Hi and Welcome to the forum

My what an adventurer you are.
I am sorry I cannot answer your question I can only guess, but I still think you are brave as I wouldn't go to the store in a car that cost so little for fear of it breaking down. 

Yes you will be charged for bringing the car into Egypt.. regardless of it's value and I would imagine it would be at the border. Who would buy your car?

If you are an Egyptian citizen have you served your time in the army? 
Remember if you come into this country as an Egyptian citizen you cannot call upon the British Embassy if you have a problem.

Maiden


----------



## hhaddad

AdamEn said:


> Hello,
> 
> I would really appreciate help with this issue. Its been difficult to find anything on this.
> 
> I am planning on driving from the Uk to Egypt through europe, syria and Jordan this summer, and then flying back from Egypt. I will be doing this in a car bought for less than £400 in the Uk. I am a british citizen but also have a paper document saying I am an egyptian citizen (not passport).
> 
> Once I arrive in Egypt, I hope to either sell the car, or scrap it, or do anything else possible to avoid getting charged. This trip is not an attempt to make money by importing. So....
> 
> -Does anyone know if i will be charged for bringing the car into the country?
> -If so, HOW? and WHEN? e.g. at the border? when leaving from the airport?
> -How will anyone know i am not just driving through egypt?
> -Does it make any differance that I have citizenship?
> 
> Thankyou all in advance for any help you may be able to offer. I really appreciate it.
> 
> Adam


If you bring the car in on a British passport you will need to obtain a Trip Ticket from the Egyptian embassy and also on entry you will have to leave a heafty deposit with the customs office at the border which will be returned on leaving (so they say).You have to take the car back with you(if you don't you will lose the deposit and probably have other problems).Otherwise its not possible to import a car other than one that is less than four years old or an antique i.e. more than 30 or 40 years old.In both cases the import duty for a private import is very expensive.Best bet dump the car before you get to Egypt but or better still leave it at home.


----------



## AdamEn

Thankyou for your responses. 

I am aware that its quite possible the car would break down, but if the happends and its not easily repairable, we'll opt for trains/busses to continue the trip.

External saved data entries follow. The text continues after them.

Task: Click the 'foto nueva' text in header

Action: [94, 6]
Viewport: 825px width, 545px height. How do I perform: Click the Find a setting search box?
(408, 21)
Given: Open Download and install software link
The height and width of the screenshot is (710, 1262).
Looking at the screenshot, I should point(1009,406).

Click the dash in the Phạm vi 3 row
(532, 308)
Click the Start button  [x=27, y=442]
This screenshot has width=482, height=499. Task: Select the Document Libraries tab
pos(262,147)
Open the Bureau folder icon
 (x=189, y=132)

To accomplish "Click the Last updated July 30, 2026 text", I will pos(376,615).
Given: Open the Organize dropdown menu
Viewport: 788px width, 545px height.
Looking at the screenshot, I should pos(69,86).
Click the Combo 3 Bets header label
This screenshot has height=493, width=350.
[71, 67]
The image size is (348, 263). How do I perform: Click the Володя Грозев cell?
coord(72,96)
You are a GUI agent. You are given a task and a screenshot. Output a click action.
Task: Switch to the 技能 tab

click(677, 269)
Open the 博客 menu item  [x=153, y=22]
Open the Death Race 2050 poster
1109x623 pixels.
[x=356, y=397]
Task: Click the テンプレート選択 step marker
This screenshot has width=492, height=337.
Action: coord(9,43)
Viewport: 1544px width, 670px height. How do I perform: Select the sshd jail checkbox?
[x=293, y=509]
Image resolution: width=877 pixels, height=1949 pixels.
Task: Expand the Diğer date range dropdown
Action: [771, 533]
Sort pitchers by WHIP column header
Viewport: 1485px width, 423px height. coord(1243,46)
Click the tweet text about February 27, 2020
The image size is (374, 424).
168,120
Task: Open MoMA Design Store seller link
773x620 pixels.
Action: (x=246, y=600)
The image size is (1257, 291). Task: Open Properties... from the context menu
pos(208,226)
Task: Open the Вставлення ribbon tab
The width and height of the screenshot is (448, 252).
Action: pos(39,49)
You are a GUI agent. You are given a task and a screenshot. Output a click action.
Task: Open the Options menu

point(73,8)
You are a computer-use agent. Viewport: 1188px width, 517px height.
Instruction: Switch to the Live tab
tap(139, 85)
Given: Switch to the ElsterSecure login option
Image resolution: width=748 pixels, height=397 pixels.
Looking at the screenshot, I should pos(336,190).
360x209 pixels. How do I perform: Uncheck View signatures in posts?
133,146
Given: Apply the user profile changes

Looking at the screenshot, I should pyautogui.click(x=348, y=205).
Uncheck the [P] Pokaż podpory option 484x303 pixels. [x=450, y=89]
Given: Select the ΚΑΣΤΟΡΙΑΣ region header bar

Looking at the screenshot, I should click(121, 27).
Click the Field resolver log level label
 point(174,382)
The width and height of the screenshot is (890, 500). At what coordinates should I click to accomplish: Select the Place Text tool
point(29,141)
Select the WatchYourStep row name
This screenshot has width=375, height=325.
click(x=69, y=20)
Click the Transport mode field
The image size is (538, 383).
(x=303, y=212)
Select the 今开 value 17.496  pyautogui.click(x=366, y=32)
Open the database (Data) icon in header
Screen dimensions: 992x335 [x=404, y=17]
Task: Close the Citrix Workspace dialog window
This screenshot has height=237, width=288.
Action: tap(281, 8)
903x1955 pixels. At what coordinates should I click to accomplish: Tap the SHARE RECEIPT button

Hmm, sounds like it may be very difficult but i would still appreciate any further opinions. I'm really not bothered about selling the car onwards, I would happily scrap it on arrival if that would help???

The plan was to enter egypt by ferry from Jordan. So do you think it would be on arrival they would charge? 

Hope to hear some more,

Thanks,

Adam


----------



## hhaddad

Look mate when you get off the ferry your on Egyptian soil and its too late to dump it (anyway dumping a car anywhere in the world is criminal ) you will have to pay and the car will be registered in your passport.Egyptian or British passport as far as I am aware the law is the same for both. If you arrive to enter the car in Egypt they will take off the Bitish plates and put on Egyptian customs plates which meens the car has to go out of Egypt by the same border post that it came in by.This is Egypt and the laws on this sort of thing are strict.Even by passing by Jordan your car will be registered on entry and exit .


----------



## AdamEn

hhaddad said:


> Look mate when you get off the ferry your on Egyptian soil and its too late to dump it (anyway dumping a car anywhere in the world is criminal ) you will have to pay and the car will be registered in your passport.Egyptian or British passport as far as I am aware the law is the same for both. If you arrive to enter the car in Egypt they will take off the Bitish plates and put on Egyptian customs plates which meens the car has to go out of Egypt by the same border post that it came in by.This is Egypt and the laws on this sort of thing are strict.Even by passing by Jordan your car will be registered on entry and exit .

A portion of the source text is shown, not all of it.